Read the data and repeat all of it exactly.

==== Information ====

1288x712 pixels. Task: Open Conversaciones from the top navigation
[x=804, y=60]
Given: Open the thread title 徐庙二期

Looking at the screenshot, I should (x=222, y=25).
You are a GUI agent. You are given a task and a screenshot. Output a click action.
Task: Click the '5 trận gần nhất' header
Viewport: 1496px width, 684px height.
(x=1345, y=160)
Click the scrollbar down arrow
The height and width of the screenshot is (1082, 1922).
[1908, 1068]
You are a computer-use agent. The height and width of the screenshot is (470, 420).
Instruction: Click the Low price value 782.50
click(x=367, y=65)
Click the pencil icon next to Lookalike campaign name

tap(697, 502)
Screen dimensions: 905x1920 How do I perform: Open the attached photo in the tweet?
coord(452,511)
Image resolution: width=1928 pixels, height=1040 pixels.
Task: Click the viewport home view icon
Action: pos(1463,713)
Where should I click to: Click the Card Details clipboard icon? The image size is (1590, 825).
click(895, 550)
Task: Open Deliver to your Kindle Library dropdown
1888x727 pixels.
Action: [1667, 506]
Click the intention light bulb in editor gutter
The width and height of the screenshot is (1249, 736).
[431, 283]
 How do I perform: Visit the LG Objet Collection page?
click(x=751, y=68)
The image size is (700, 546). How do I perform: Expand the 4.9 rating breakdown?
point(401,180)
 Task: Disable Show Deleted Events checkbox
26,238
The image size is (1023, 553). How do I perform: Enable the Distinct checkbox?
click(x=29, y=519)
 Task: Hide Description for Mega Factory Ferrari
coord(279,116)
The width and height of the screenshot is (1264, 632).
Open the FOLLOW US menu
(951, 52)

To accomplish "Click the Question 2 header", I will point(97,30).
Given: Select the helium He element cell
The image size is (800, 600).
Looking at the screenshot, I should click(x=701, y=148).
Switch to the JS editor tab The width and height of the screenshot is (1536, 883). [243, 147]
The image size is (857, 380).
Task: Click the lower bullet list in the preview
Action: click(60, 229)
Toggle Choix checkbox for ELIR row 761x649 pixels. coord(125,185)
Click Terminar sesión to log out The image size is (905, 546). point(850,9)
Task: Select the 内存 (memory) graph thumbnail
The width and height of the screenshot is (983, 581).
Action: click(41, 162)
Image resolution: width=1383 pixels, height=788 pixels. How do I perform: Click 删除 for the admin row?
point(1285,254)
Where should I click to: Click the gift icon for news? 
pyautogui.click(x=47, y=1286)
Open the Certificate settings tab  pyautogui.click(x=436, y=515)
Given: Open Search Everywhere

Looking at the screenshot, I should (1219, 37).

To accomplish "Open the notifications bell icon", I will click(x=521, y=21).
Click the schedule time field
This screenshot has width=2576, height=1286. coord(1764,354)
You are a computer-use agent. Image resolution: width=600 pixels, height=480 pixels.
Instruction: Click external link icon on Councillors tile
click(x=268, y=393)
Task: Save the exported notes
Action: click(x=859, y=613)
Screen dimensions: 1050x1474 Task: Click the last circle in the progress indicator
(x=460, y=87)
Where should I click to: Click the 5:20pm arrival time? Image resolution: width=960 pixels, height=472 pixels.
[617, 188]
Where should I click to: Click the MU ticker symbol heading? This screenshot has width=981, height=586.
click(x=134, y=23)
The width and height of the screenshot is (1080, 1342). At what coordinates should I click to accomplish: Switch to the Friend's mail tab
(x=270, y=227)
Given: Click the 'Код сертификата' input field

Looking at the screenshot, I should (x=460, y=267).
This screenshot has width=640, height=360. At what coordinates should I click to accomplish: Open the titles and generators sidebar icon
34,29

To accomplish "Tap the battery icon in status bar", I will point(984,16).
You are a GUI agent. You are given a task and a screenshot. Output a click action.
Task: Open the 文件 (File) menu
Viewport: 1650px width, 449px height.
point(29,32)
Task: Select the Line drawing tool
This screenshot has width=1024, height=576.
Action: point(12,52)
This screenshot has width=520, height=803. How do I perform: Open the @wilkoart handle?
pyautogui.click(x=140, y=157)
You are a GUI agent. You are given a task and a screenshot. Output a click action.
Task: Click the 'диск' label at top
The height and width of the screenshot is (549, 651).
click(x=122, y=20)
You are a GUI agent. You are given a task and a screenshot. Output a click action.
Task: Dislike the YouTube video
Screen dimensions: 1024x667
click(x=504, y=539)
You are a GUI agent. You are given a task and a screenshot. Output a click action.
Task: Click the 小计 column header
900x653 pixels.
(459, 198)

====

→ Solution to the problem
1288x712 pixels. Task: Open Conversaciones from the top navigation
[x=804, y=60]
Given: Open the thread title 徐庙二期

Looking at the screenshot, I should (x=222, y=25).
You are a GUI agent. You are given a task and a screenshot. Output a click action.
Task: Click the '5 trận gần nhất' header
Viewport: 1496px width, 684px height.
(x=1345, y=160)
Click the scrollbar down arrow
The height and width of the screenshot is (1082, 1922).
[1908, 1068]
You are a computer-use agent. The height and width of the screenshot is (470, 420).
Instruction: Click the Low price value 782.50
click(x=367, y=65)
Click the pencil icon next to Lookalike campaign name

tap(697, 502)
Screen dimensions: 905x1920 How do I perform: Open the attached photo in the tweet?
coord(452,511)
Image resolution: width=1928 pixels, height=1040 pixels.
Task: Click the viewport home view icon
Action: pos(1463,713)
Where should I click to: Click the Card Details clipboard icon? The image size is (1590, 825).
click(895, 550)
Task: Open Deliver to your Kindle Library dropdown
1888x727 pixels.
Action: [1667, 506]
Click the intention light bulb in editor gutter
The width and height of the screenshot is (1249, 736).
[431, 283]
 How do I perform: Visit the LG Objet Collection page?
click(x=751, y=68)
The image size is (700, 546). How do I perform: Expand the 4.9 rating breakdown?
point(401,180)
 Task: Disable Show Deleted Events checkbox
26,238
The image size is (1023, 553). How do I perform: Enable the Distinct checkbox?
click(x=29, y=519)
 Task: Hide Description for Mega Factory Ferrari
coord(279,116)
The width and height of the screenshot is (1264, 632).
Open the FOLLOW US menu
(951, 52)

To accomplish "Click the Question 2 header", I will point(97,30).
Given: Select the helium He element cell
The image size is (800, 600).
Looking at the screenshot, I should click(x=701, y=148).
Switch to the JS editor tab The width and height of the screenshot is (1536, 883). [243, 147]
The image size is (857, 380).
Task: Click the lower bullet list in the preview
Action: click(60, 229)
Toggle Choix checkbox for ELIR row 761x649 pixels. coord(125,185)
Click Terminar sesión to log out The image size is (905, 546). point(850,9)
Task: Select the 内存 (memory) graph thumbnail
The width and height of the screenshot is (983, 581).
Action: click(41, 162)
Image resolution: width=1383 pixels, height=788 pixels. How do I perform: Click 删除 for the admin row?
point(1285,254)
Where should I click to: Click the gift icon for news? 
pyautogui.click(x=47, y=1286)
Open the Certificate settings tab  pyautogui.click(x=436, y=515)
Given: Open Search Everywhere

Looking at the screenshot, I should (1219, 37).

To accomplish "Open the notifications bell icon", I will click(x=521, y=21).
Click the schedule time field
This screenshot has width=2576, height=1286. coord(1764,354)
You are a computer-use agent. Image resolution: width=600 pixels, height=480 pixels.
Instruction: Click external link icon on Councillors tile
click(x=268, y=393)
Task: Save the exported notes
Action: click(x=859, y=613)
Screen dimensions: 1050x1474 Task: Click the last circle in the progress indicator
(x=460, y=87)
Where should I click to: Click the 5:20pm arrival time? Image resolution: width=960 pixels, height=472 pixels.
[617, 188]
Where should I click to: Click the MU ticker symbol heading? This screenshot has width=981, height=586.
click(x=134, y=23)
The width and height of the screenshot is (1080, 1342). At what coordinates should I click to accomplish: Switch to the Friend's mail tab
(x=270, y=227)
Given: Click the 'Код сертификата' input field

Looking at the screenshot, I should (x=460, y=267).
This screenshot has width=640, height=360. At what coordinates should I click to accomplish: Open the titles and generators sidebar icon
34,29

To accomplish "Tap the battery icon in status bar", I will point(984,16).
You are a GUI agent. You are given a task and a screenshot. Output a click action.
Task: Open the 文件 (File) menu
Viewport: 1650px width, 449px height.
point(29,32)
Task: Select the Line drawing tool
This screenshot has width=1024, height=576.
Action: point(12,52)
This screenshot has width=520, height=803. How do I perform: Open the @wilkoart handle?
pyautogui.click(x=140, y=157)
You are a GUI agent. You are given a task and a screenshot. Output a click action.
Task: Click the 'диск' label at top
The height and width of the screenshot is (549, 651).
click(x=122, y=20)
You are a GUI agent. You are given a task and a screenshot. Output a click action.
Task: Dislike the YouTube video
Screen dimensions: 1024x667
click(x=504, y=539)
You are a GUI agent. You are given a task and a screenshot. Output a click action.
Task: Click the 小计 column header
900x653 pixels.
(459, 198)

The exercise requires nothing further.